Warning – No Hummingbirds were harmed during the creation of this blog post.
Ever since my wife and I bought our house 15 years ago we’ve both hated the kitchen. The initial catalyst was the hand-painted tile backsplash behind the stove. At the time the kitchen was a recent remodel and the appliances were new and good quality. Since then we’ve grown to hate the cabinets and loathe the appliances. The ‘fridge especially, when it dies we’ll have to rip out part of the cabinets to be able to get it out of the kitchen because of how everything was constructed.
It’s going to be a couple of years before we’re ready to overhaul the kitchen, so we’re living with it. Truth be told, I’d trained myself not to see the butt-ugly tile behind the stove. It was a sort of zen thing, or maybe a Star Wars thing (“These are not the tiles you’re looking for…”, Jedi hand wave). And I like hummingbirds, we have a flock of them that regularly feeds on our deck. It’s just the cheesy tile rendition I dislike.
But this morning my lovely wife announced she had found the solution to our tile problem — Tile Tattoos, Stickers that overlay tiles to add a design or change their color. Unfortunately, this brought the hummingbirds and flowers back to the forefront of my brain, ruining whatever zen tricks I’d invented. And, at the same time I just couldn’t see putting stickers over the tile. I thought about running down to the home center and getting a case of tile and replacing the ones behind the stove. I had a suspicion that replacing the tile wouldn’t be as easy at that. Every time I’ve worked on our house I’ve had to go further than I expected, re-doing the shoddy work the previous owner did.
Instead I decided to cover up the ugly with something I could make out of junk I had on hand. My personal aesthetic runs to retro, industrial, deco – and lately Greene & Greene. When I was designing and manufacturing chopper parts I used early sports-racing cars as part of my inspiration. After poking around in the shop I settled on an approach based on junk I had on hand — some copper rivets, steel flat bar and aluminum sheet. I really wanted copper, but I didn’t have any pieces big enough to do the trick.
I cut four pieces of 1″ x 1/4″ cord rolled steel bar (I really prefer cold-rolled, the hot rolled has mill scale and mashed edges). I welded and ground the four pieces to make a frame, and drilled it for 3/16″ solid rivets. The rivet holes are deeply countersunk on the back so I could form the back of the rivet flat over the countersink.
I cut a piece of .062″ aluminum sheet to fit the frame, plus a 1.5″ tab at the bottom to fill the gap between the wall and the stove. I clamped it in place and match-drilled the holes for the rivets. I dropped rivets into the holes as I went to keep the sheet and frame from getting out of alignment.

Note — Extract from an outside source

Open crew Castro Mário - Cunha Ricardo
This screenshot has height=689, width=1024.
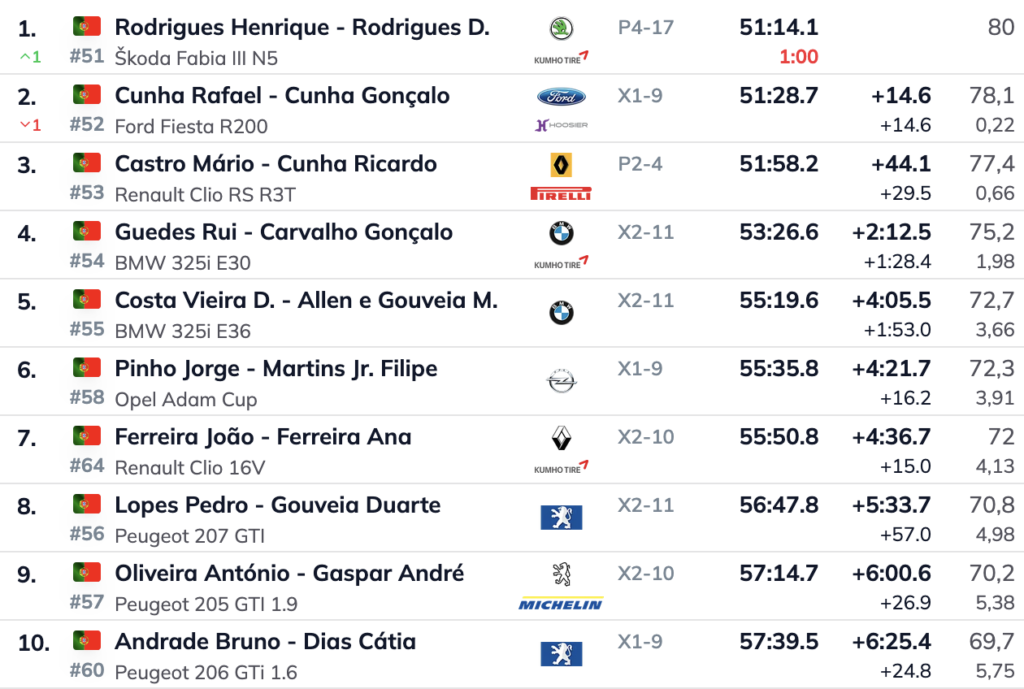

Then I sprayed the frame with some black paint, deburred the holes in the aluminum, gave it a sanded texture, and riveted the parts together. I supported the rounded head of the rivet on the front with a steel block that has a dimple in it, and drove the back side of the rivets flush with the sheet. The aluminum sheet and the tail of the rivet deform into the countersink. It’s super strong, and flush.
Honestly, the hardest part of this project was installing it, I had to make two trips to the hardware store because two of the anchor bolts I bought didn’t work out. One stripped (and I had to hack saw it off and poke the back half thought the wall) and the other just collapsed the drywall and I had to get a different kind of toggle.
My wife and I are both happy with the change. I think it slightly more industrial than she wanted, but at the same time it’s significantly less cheesy that what we had.
Tomorrow I plan to get back to the Underhill nail cabinet, I have all of the stock for the drawers milled, and one test drawer made. I think I can do the other 20 in a day, they are pretty simple.